Amanda engoliu a última porção mastigada, revirou os olhos de modo sutil, passou as mãos na boca para retirar o farelo que ficou no canto dos lábios e disse:

— Desculpe... Eu estava faminta.

Falou sem que aquilo soasse como uma queixa e sim uma informação adicional de seu próprio estado. Precisava de se convencer a si mesma, também, de que não estava a abusar da hospitalidade do cientista. Queria ir para a sua casa, mas não iria perder a oportunidade de contar o que lhe queria contar, desde que o tinha reencontrado… vivo, no passado.

— Passei por algumas situações… complicadas nas últimas horas. Não quero que pense que estou aqui para me aproveitar do que quer que seja. Precisamos de conversar, nós os dois.

— Sim, sim… Estou a aguardar por essa conversa – disse o homem, enfastiado.

Então, ela devia começar. Ajeitou-se na cadeira de assento estofado, mais reta depois de fazer um balanço suave que a fez mover o traseiro.

— Bom...

Tomou coragem. Não sabia qual seria a melhor abordagem e decidiu-se, assim de repente, por apresentar-lhe provas físicas. Ele era um cientista, seria uma pessoa pragmática e direta. Olhou para Terris, colocou a mão por dentro da blusa pegando o relógio que era igual ao dele e o pousou na mesa do café.

— Acho que isso é seu... Ou era... Não sei... É difícil dizê-lo sem que pareça louca – afirmou, como se ela mesma achasse aquilo. De que estava afetada do juízo.

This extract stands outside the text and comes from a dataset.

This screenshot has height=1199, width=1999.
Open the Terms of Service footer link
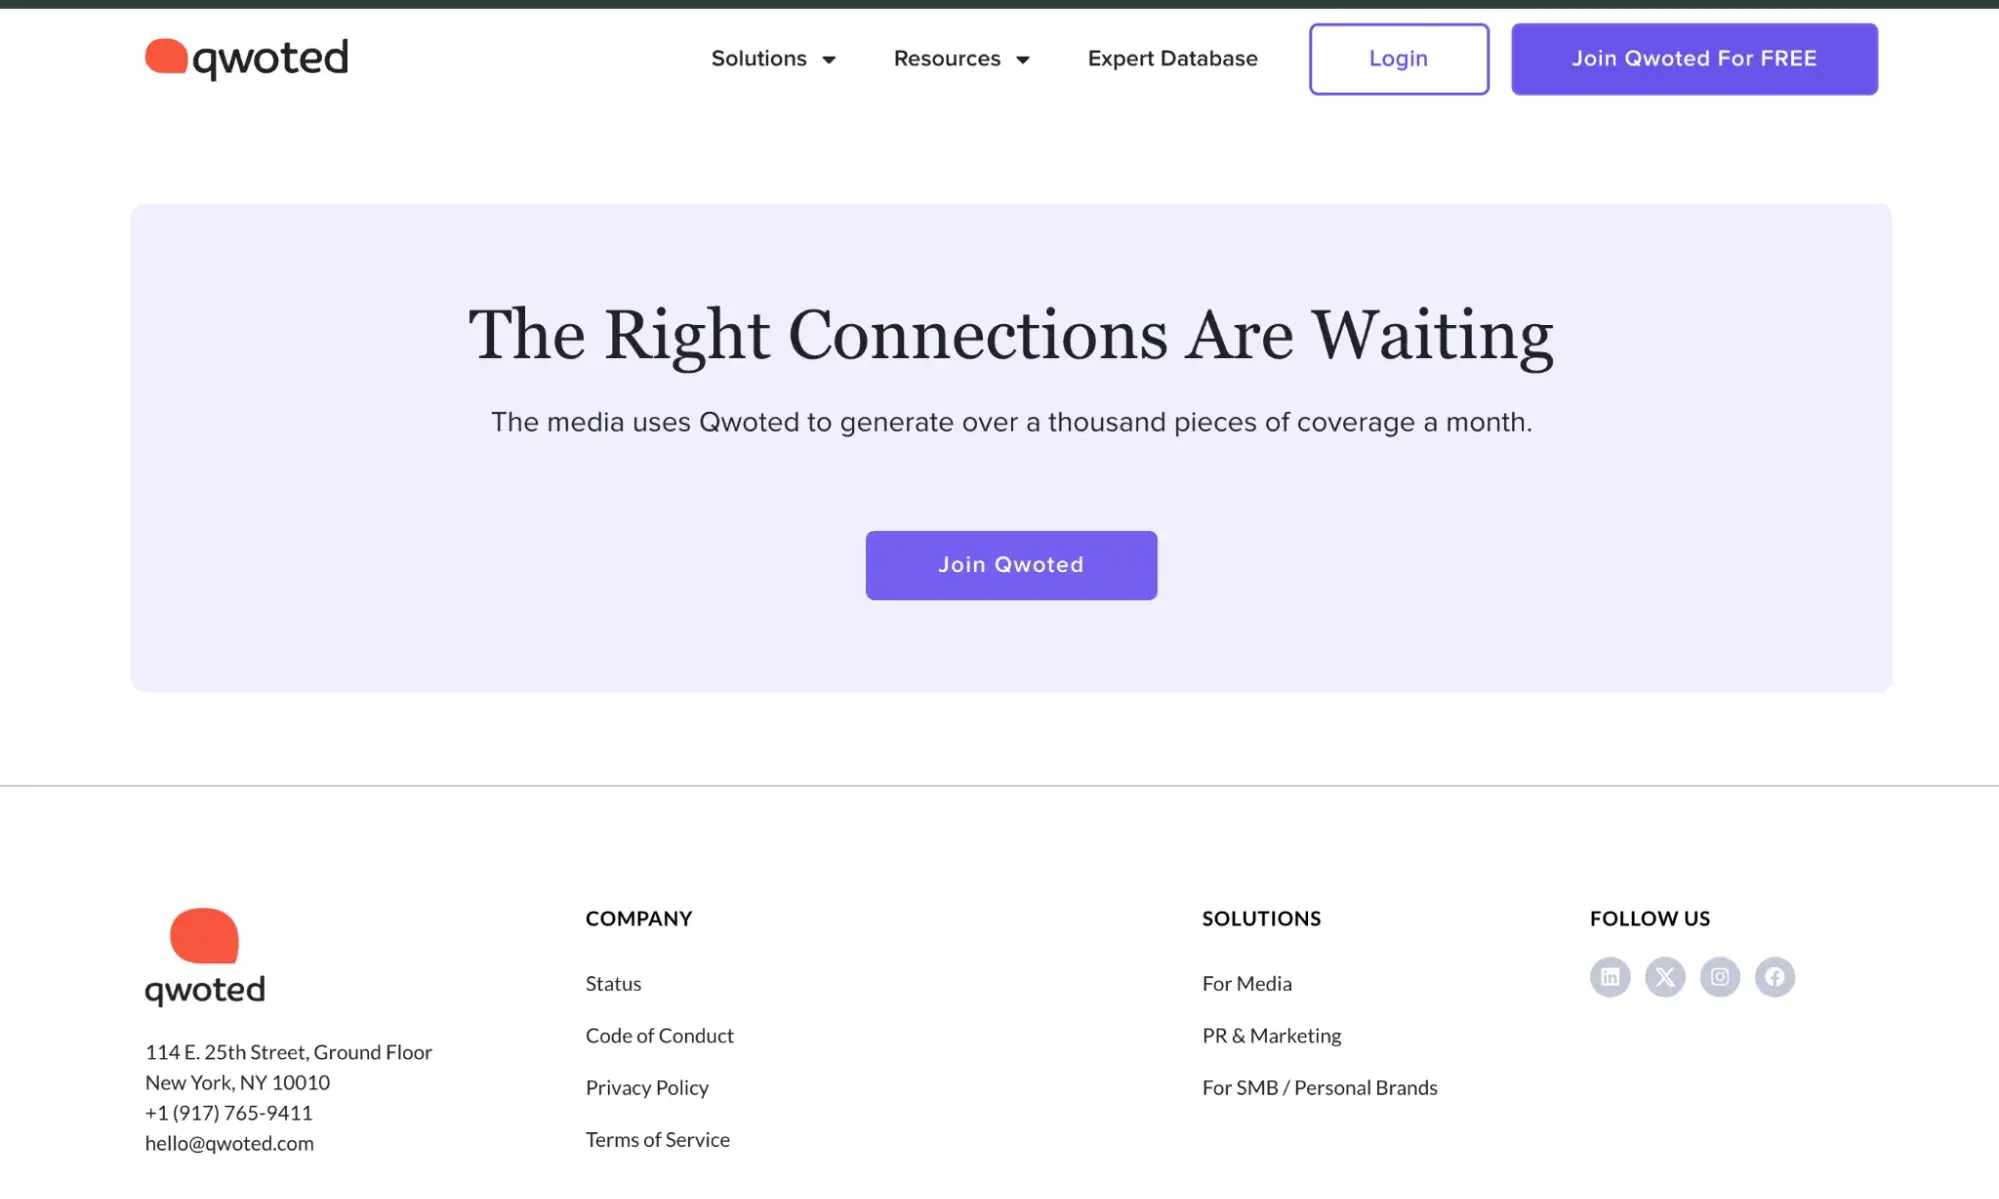pyautogui.click(x=658, y=1139)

Terris olhou para o objeto de relance primeiro assim que este foi colocado à sua frente, depois para Amanda e tornou novamente ao objeto, prestando maior atenção. Deu um solavanco de onde estava sentado para tocar no relógio assim que o reconheceu. Parecia perplexo com a visão. Dedilhou-o e piscou um par de vezes até que finalmente abriu um sorriso que Amanda pouco entendeu.

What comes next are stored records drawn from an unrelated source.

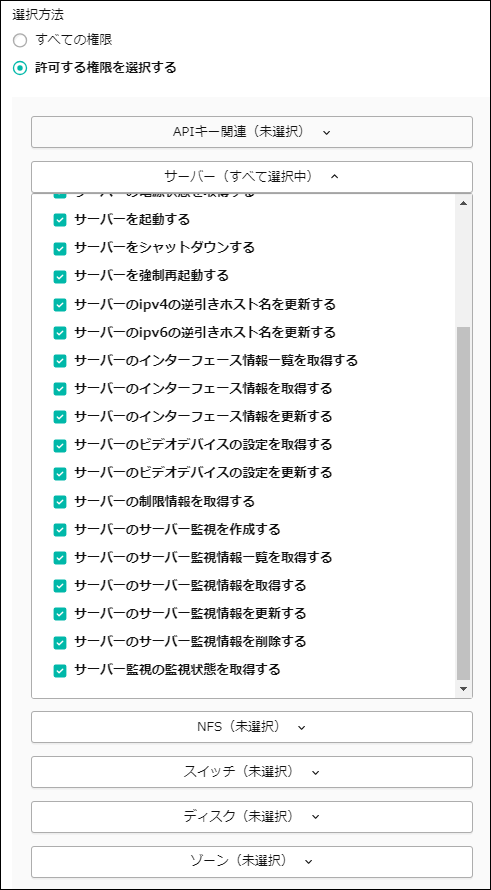Click the permission list scroll up arrow
Viewport: 491px width, 890px height.
click(x=463, y=203)
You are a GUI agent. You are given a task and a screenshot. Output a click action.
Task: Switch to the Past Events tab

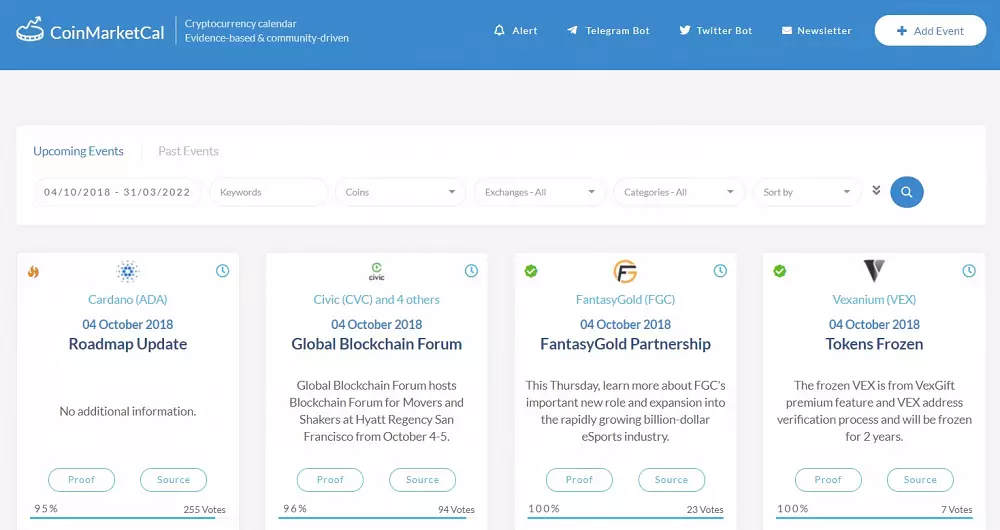point(188,151)
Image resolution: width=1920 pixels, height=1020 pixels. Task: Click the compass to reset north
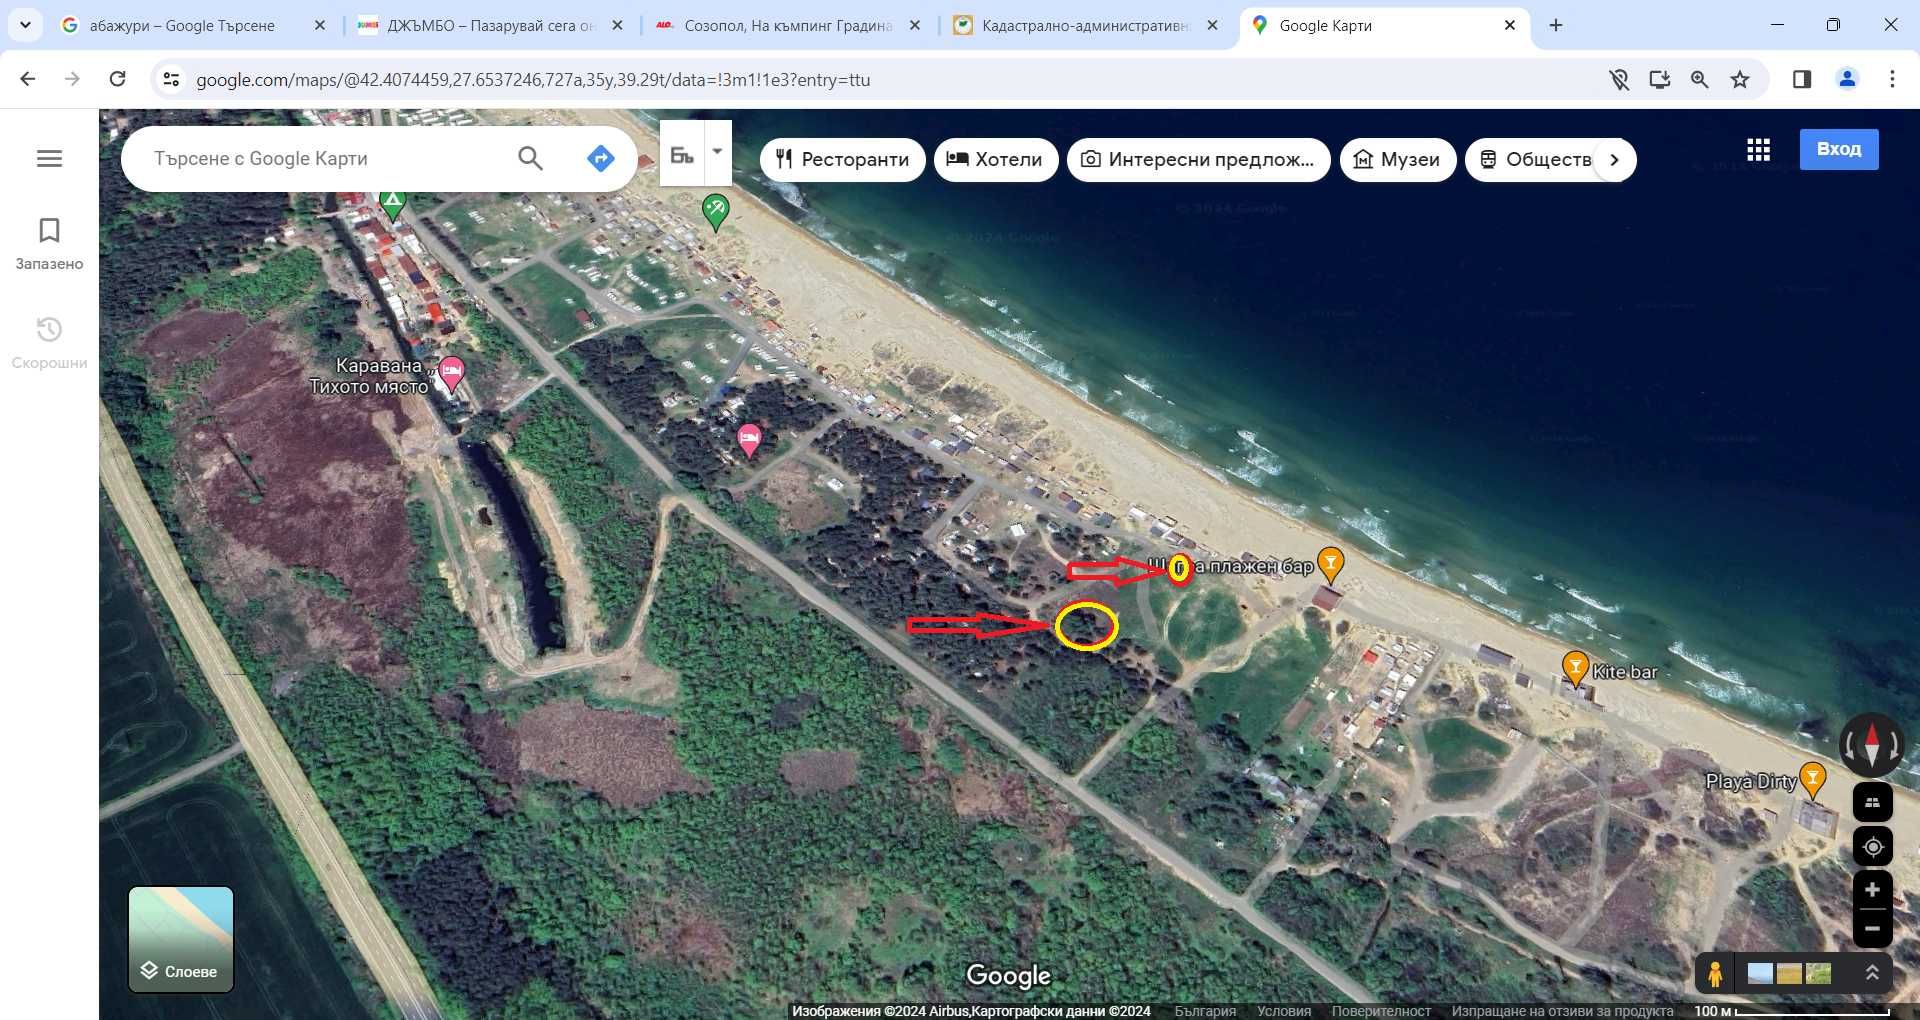[x=1871, y=745]
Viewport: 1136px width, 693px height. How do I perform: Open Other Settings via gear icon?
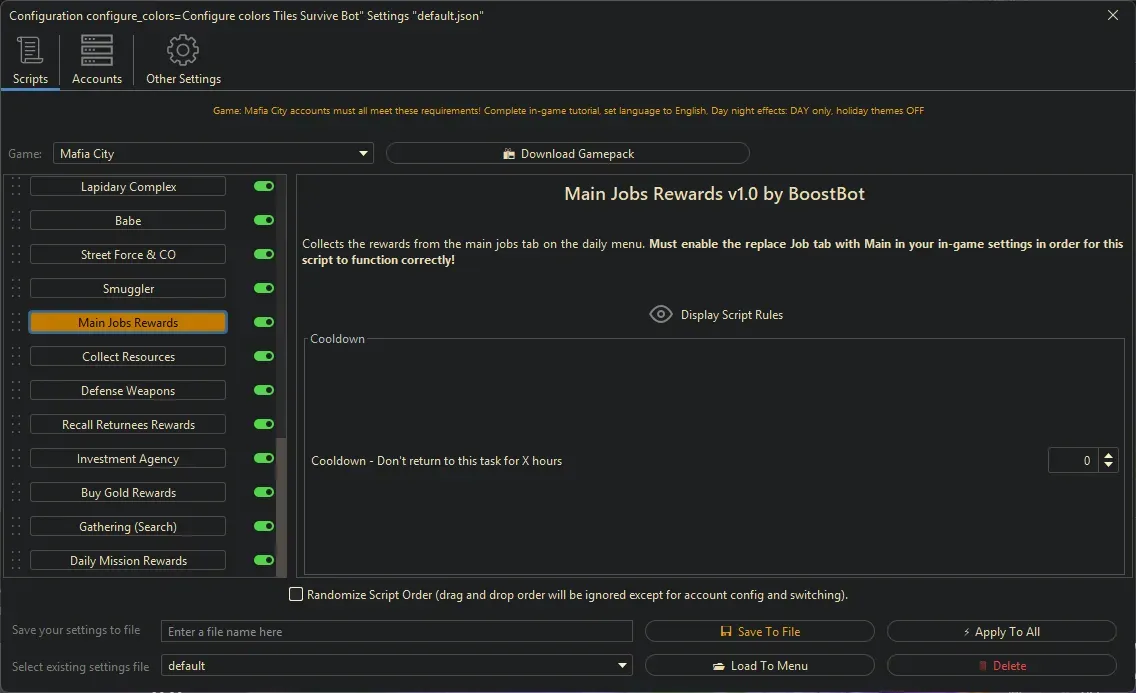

Amanda nada disse. Na verdade, nem sabia se poderia dizer alguma coisa válida após observar a ação do cientista que em questão de segundos havia corrido para próximo de uma mesa baixo de centro, à frente do sofá cinzento de couro da sala, para um caderno aí pousado que abrira e onde fazia anotações silenciosamente. Corria os olhos pelo que ela julgava serem cálculos, movia alguns botões no objeto. Parecia ter se esquecido do principal da “visita em questão”.

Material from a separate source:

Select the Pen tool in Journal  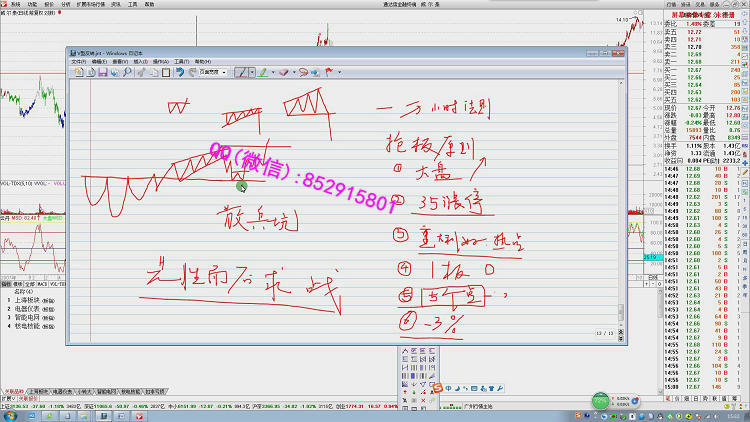pos(241,72)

Ela lembrou-se que ele não sabia! Teria julgado que a visita fora apenas para lhe devolver o relógio… Mas havia o detalhe de como conseguira o objeto. Terris, como todos os cientistas, era distraído, focado apenas naquilo que era mesmo bom.

Olhou para ele, apreensiva com aquela atitude.

— Desculpe... Você realmente não quer saber como consegui isso? E por que estou aqui?

Ele, porém, nada respondeu. Terminava os frenéticos cálculos no papel ignorando que ela estava ali. Correu depois na direção oposta da sala puxando um quadro branco tomado de mais cálculos que estava atrás de uma cortina.

— Terris! – chamou Amanda um pouco alto, tentando se aproximar, mas como não sabia se seria seguro, preferiu não diminuir tanto assim o espaçamento entre eles.

O cientista ofegava com os olhos fixos no quadro. Instantes depois deu um grito e mordeu as costas da mão direita, como se finalmente tivesse resolvido o grave problema que há tanto o atormentava.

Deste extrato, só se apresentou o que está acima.